EXTRAIT PRÉSENTÉ:
■ ■ ■ ■
Pour te faire une idée, la meilleure solution consiste encore à te rendre dans le shop le plus proche de chez toi avec des machines en démo et de faire le test. 

A tout'


----------



## Emmanuel94 (21 Avril 2010)

la version de mon MBP est celle de 2008, avec un processeur à 2,4 Ghz et une carte graphique... et même là lors du visionange de vidéos sur Itunes cela souffle beaucoup. Le seul qui ne souffre pas trop c'est l'Imac, mais il y a plus d'espace, et la carte graphique bien que n"ayant que 256 GO de ram est une vrai carte...

A tout prendre le MBA n'est guère plus bruyant que mon MBP... je ne suis pas un fan boy, mais il est vrai que es aspects pratiques du MBP sont pour moi des éléments importants au quotidien  et si le MBA n'a pas changé ma vie... il me facilite les trajets chaque jour.


----------



## wassouf (21 Avril 2010)

qu'en est il des pb de charnieres du macbook air? beaucoup de gens se sont plein de charniere qui lachent! est ce resolu ou le pb persiste davantage?


----------



## Emmanuel94 (21 Avril 2010)

- il semble que sur les dernières génération il y ait moins de problèmes de charnières, et surtout ce problème est connu et pris en charge par Apple...


----------



## Defcon (21 Avril 2010)
■ ■ ■ ■
DONNÉES FOURNIES:
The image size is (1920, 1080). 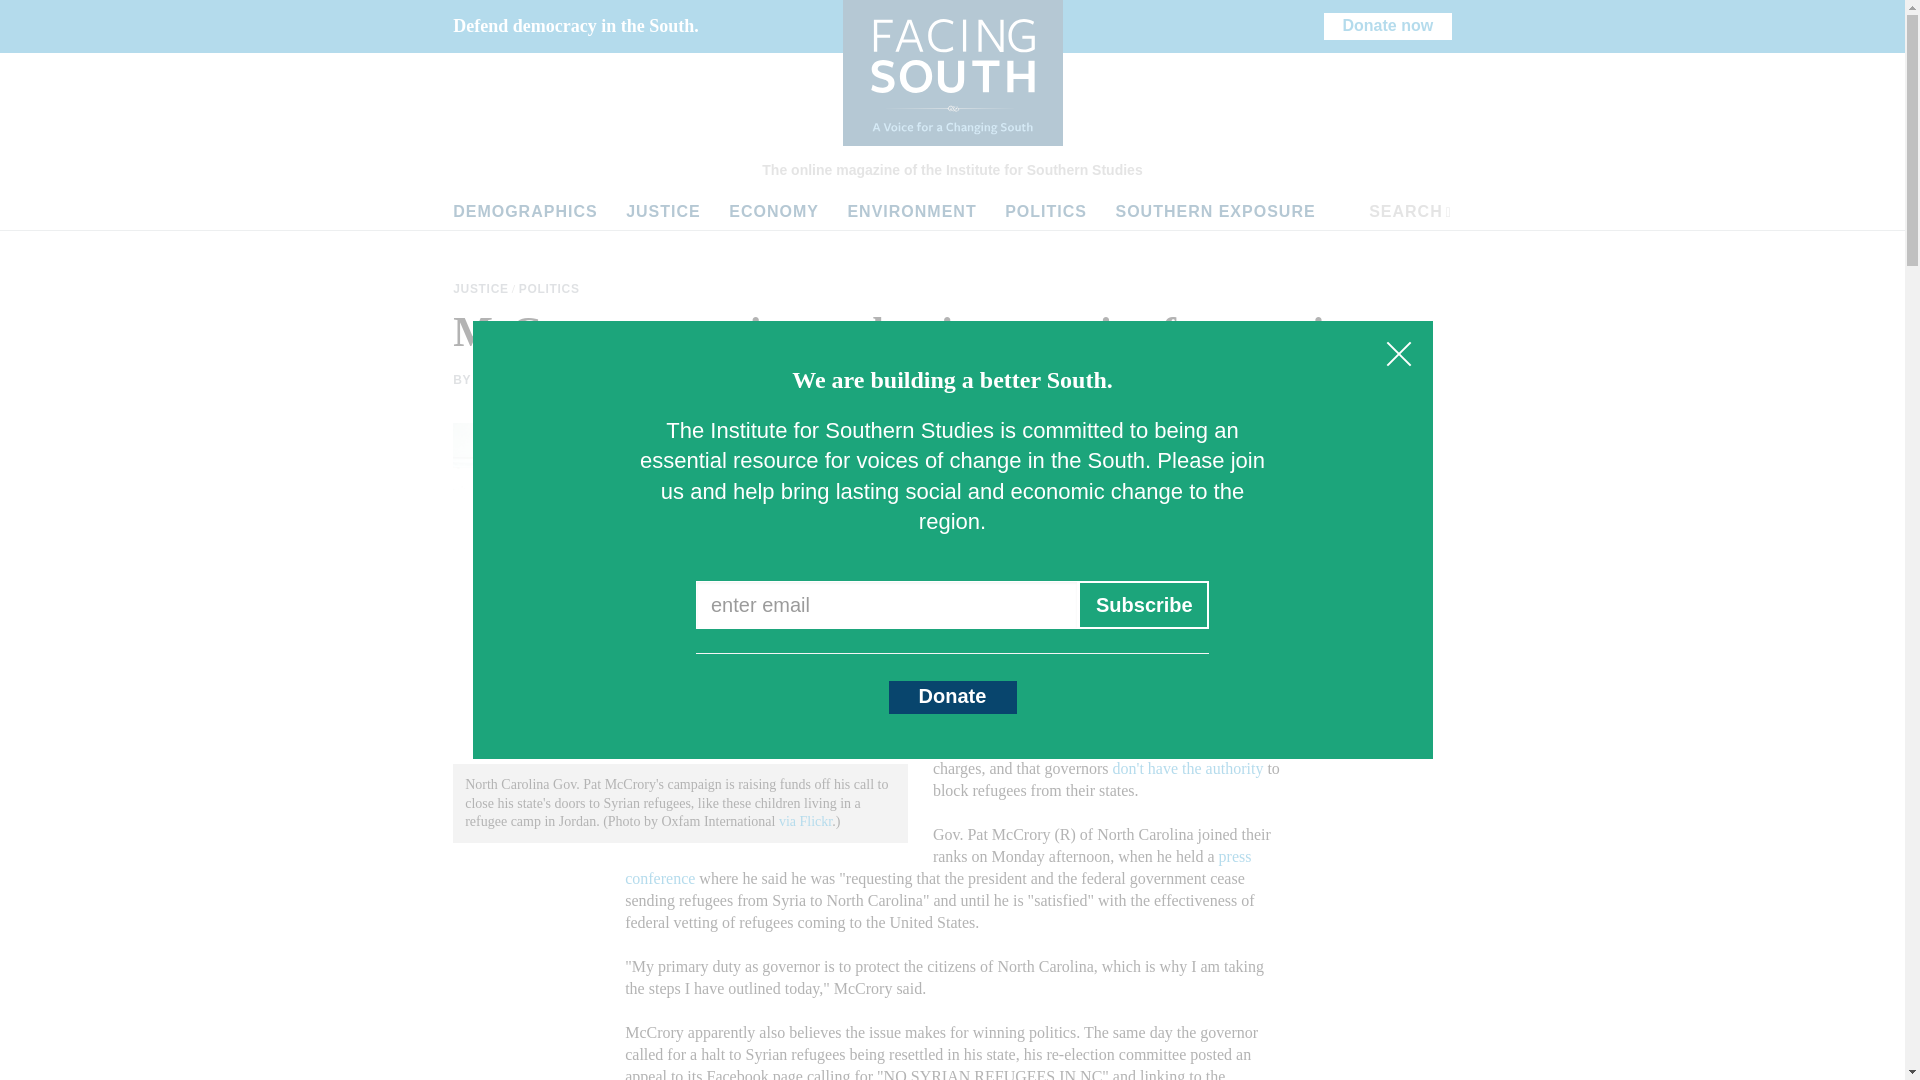 What do you see at coordinates (550, 289) in the screenshot?
I see `POLITICS` at bounding box center [550, 289].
■ ■ ■ ■
TRAVAIL DEMANDÉ: Reprenez la discussion de forum sur le MacBook Air et prolongez-la à partir de l'endroit où elle s'arrête. Les lignes fournies ne sont d'aucune utilité pour ce travail.

RÉPONSE PROPOSÉE:
Hello,  je ne peux que conseiller de lire le test paru sur MacGe du MBP il y a quelques heures. Autant comparer le MBA aux produits qui viennent de sortir   Je ne tiens vraiment pas à te dissuader d'acheter un MBA, je n'y ai aucun intérêt de toute façon, juste à relever le fait que ton utilisation de la machine n'est pas réellement en adéquation avec ce pour quoi elle a été conçue : mail, surf, bureautique.  Quoi qu'il en soit, bon achat, le principal étant encore de se faire plaisir


----------



## wassouf (21 Avril 2010)

ok ok je vais voi ce test! sinon le macbook pro ( nouveaux) n'a aucun pb avec la lecture flash sur you tube? il y a que le air qui souffre du flasch?


----------



## Anonyme (21 Avril 2010)

Je t'en prie , fais un effort d'écriture .
Maintenant , le flash est mal optimisé pour Mac et la ventilation des portables n'est pas top chez Apple (Ca chauffe) , donc tu n'entendras pas avec les MBP i5 mais avec le MacBook Air oui.
Maintenant , ce ne sont plus les mêmes machines...


----------



## madaniso (21 Avril 2010)

Bonsoir, je viens de m'inscrire sur ce forum, car j'envisage d'acheter un MBA. Je suis assez surpris des réactions lus et je me demande si il n'y a pas un peu d'exagération.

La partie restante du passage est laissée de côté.